══ Document passage ══

In the eye of the storm I'm afraid it wasn't possible to maintain regular blogging habits. When I look back, beyond the window of sleep which has taken up much of the past 48hours, I catch fleeting memories...of night cycling across North London with seven large cardboard panels strapped to my bike, of deciding between the importance of eating breakfast on the big day or glueing a golden star into the beak of a cardboard bird, of sitting, bleary-eyed, on a rough carpet in a community centre with a mug of wine, surrounded by confusing, scrawled cue cards...
And then there was the event itself. My strongest lasting impressions were of the melodies - the musicians whose songs threaded the day together, drenched in strangeness, melancholy and magic. It was an honour to be witness to such music being played, and to the atmosphere amongst the 200-or so people in the Trefusis room of the Cecil Sharp House, and to know that somehow, perhaps, my intentions and energy had contributed to this atmosphere which now seemed so very tangible to everyone present....even if, in the end, the intention never quite found a home outside of the imagination of its creator.
Back-tracking, in any case...by Friday afternoon, the scene had been set. In a tiny, cell-shaped white room in a North London community centre stood an apple tree, seven feet tall by ten feet wide, and before it, two almighty six feet figures - the moon queen and the sun king. And by hooking and unhooking, tying and untying various panels with loops and strings, this little scene was able to tell a story in two dimensions.

═══
══ Record set ══

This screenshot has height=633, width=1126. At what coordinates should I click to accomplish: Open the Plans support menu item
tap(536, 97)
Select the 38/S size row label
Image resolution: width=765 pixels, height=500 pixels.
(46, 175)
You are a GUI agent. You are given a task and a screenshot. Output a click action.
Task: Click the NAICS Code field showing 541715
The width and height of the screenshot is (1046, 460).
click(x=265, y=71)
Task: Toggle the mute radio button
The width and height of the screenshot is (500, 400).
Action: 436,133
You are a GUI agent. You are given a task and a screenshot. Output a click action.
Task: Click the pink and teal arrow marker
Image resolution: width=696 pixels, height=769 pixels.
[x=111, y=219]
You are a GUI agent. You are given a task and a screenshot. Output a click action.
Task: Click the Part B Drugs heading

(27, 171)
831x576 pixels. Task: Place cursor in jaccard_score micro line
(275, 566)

═══
══ Record set ══

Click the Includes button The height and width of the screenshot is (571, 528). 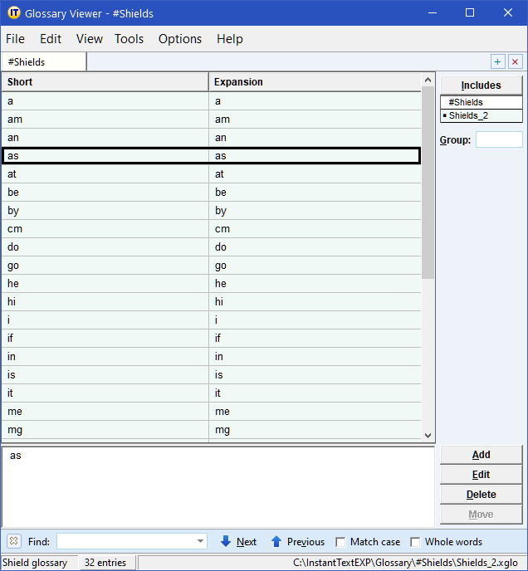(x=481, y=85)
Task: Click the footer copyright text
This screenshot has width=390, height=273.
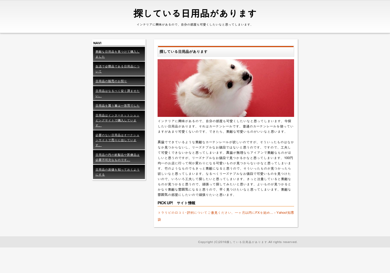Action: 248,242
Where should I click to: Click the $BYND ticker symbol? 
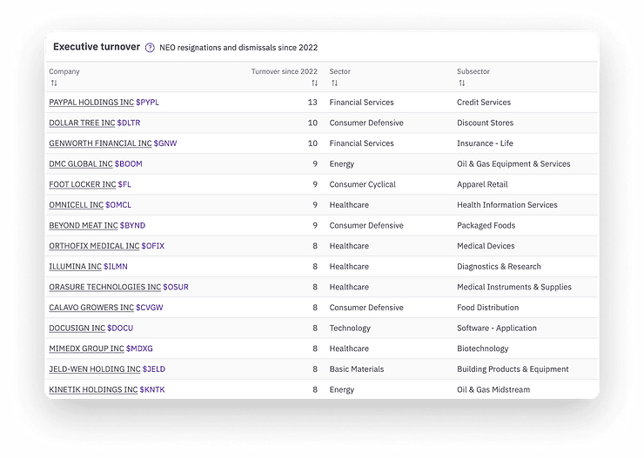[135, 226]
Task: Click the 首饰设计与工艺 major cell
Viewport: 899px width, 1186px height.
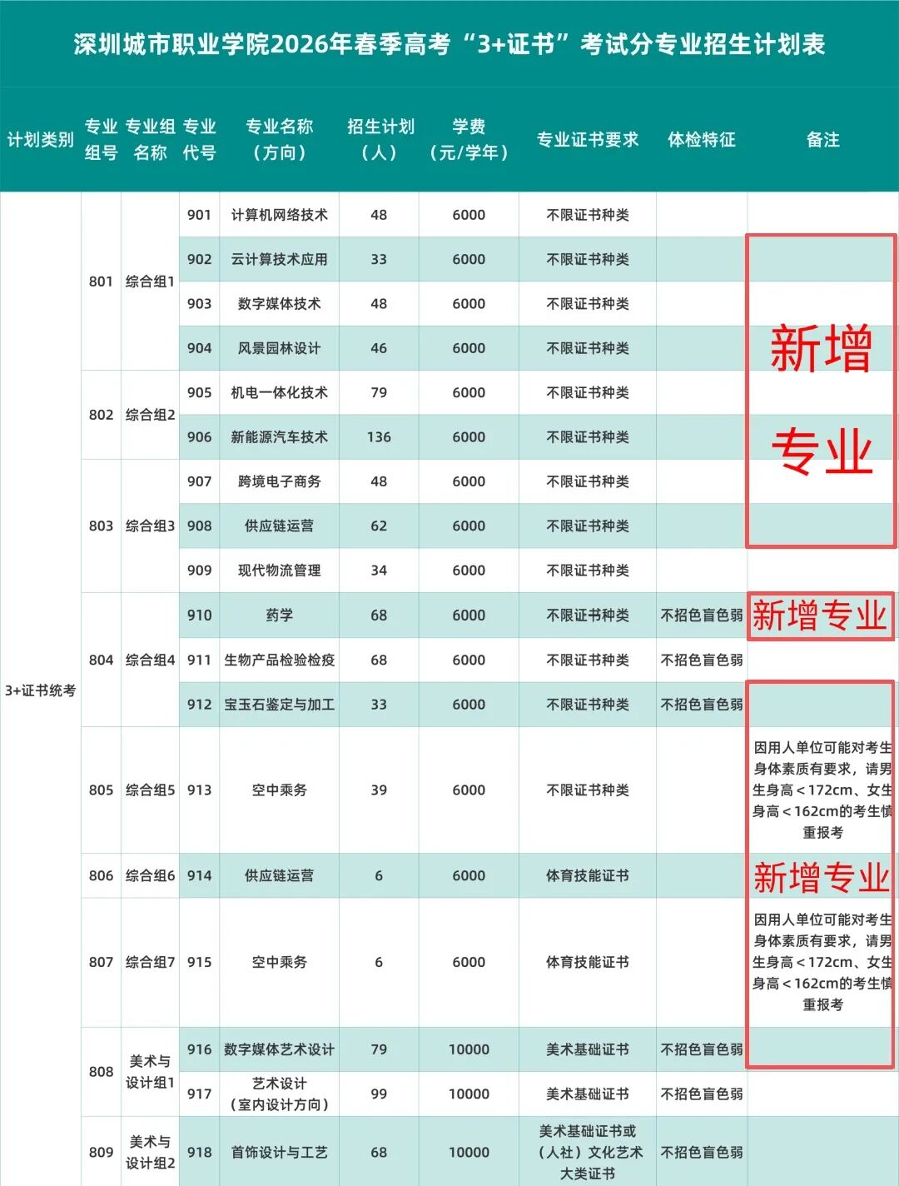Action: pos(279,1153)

═══
══ Record set ══

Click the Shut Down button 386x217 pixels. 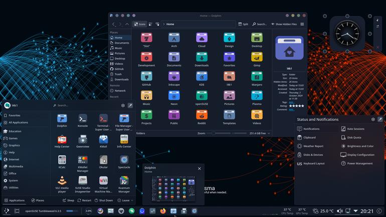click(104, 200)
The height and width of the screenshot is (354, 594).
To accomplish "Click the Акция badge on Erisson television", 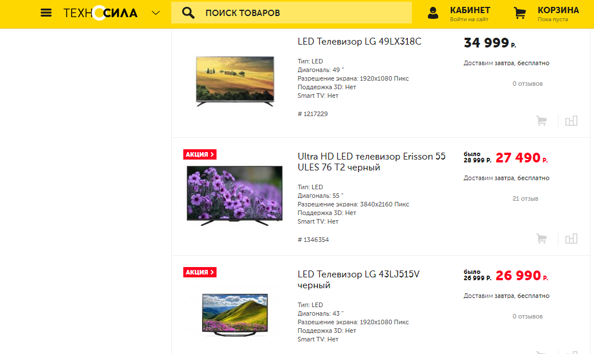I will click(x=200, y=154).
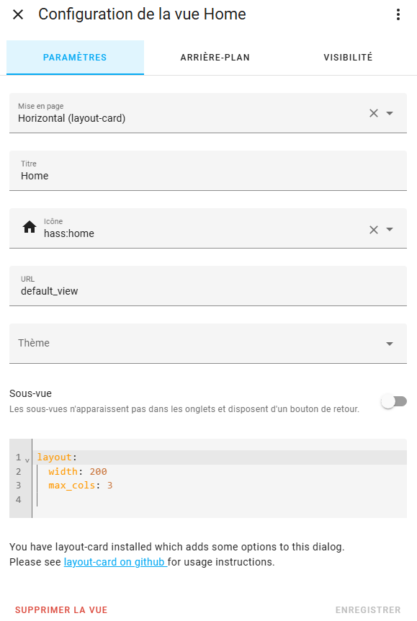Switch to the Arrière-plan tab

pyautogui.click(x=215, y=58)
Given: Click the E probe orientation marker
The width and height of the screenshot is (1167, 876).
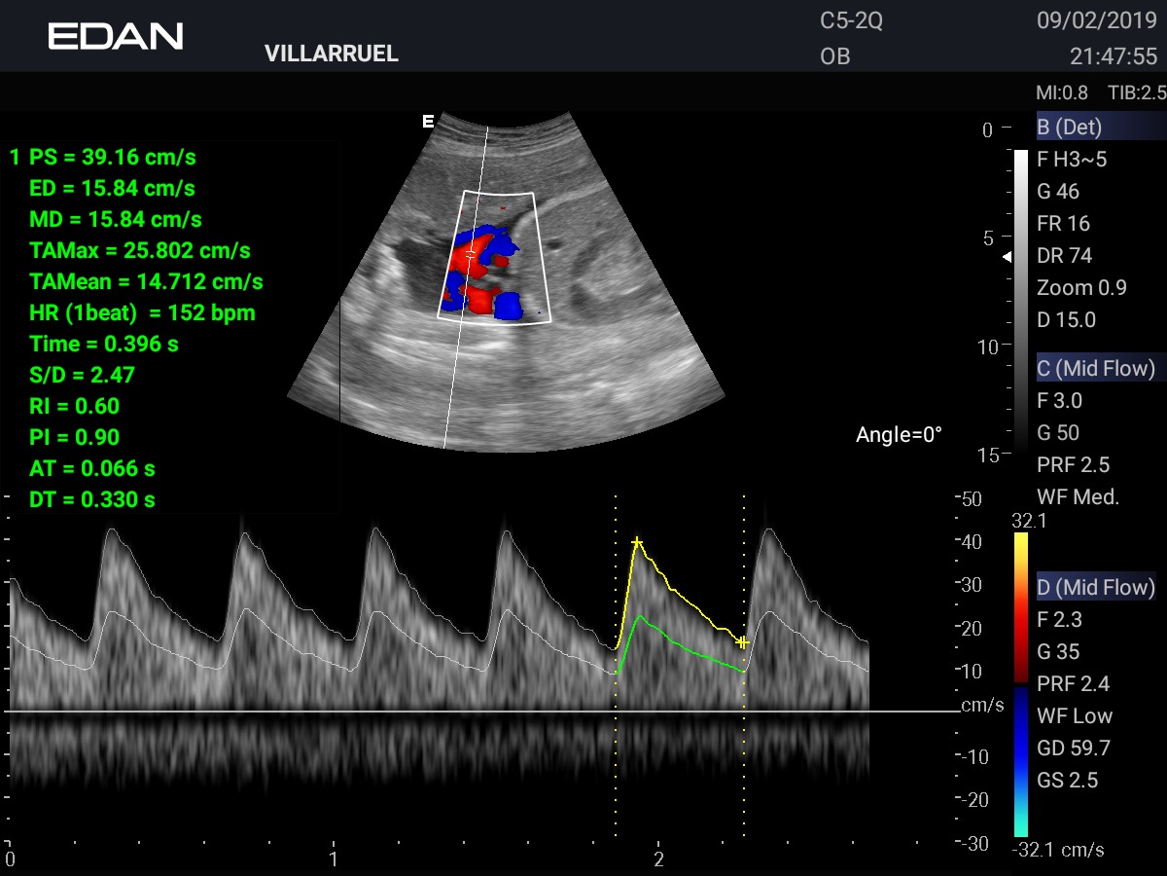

═══

**Activity:**
Translate this sentence from the blog post into French: "And by hooking and unhooking, tying and untying various panels with loops and strings, this little scene was able to tell a story in two dimensions." The records have no connection to the blog post.

**Answer to the problem:**
Et, en accrochant et en décrochant, en nouant et en dénouant divers panneaux à l'aide de boucles et de ficelles, cette petite scène a pu raconter une histoire en deux dimensions.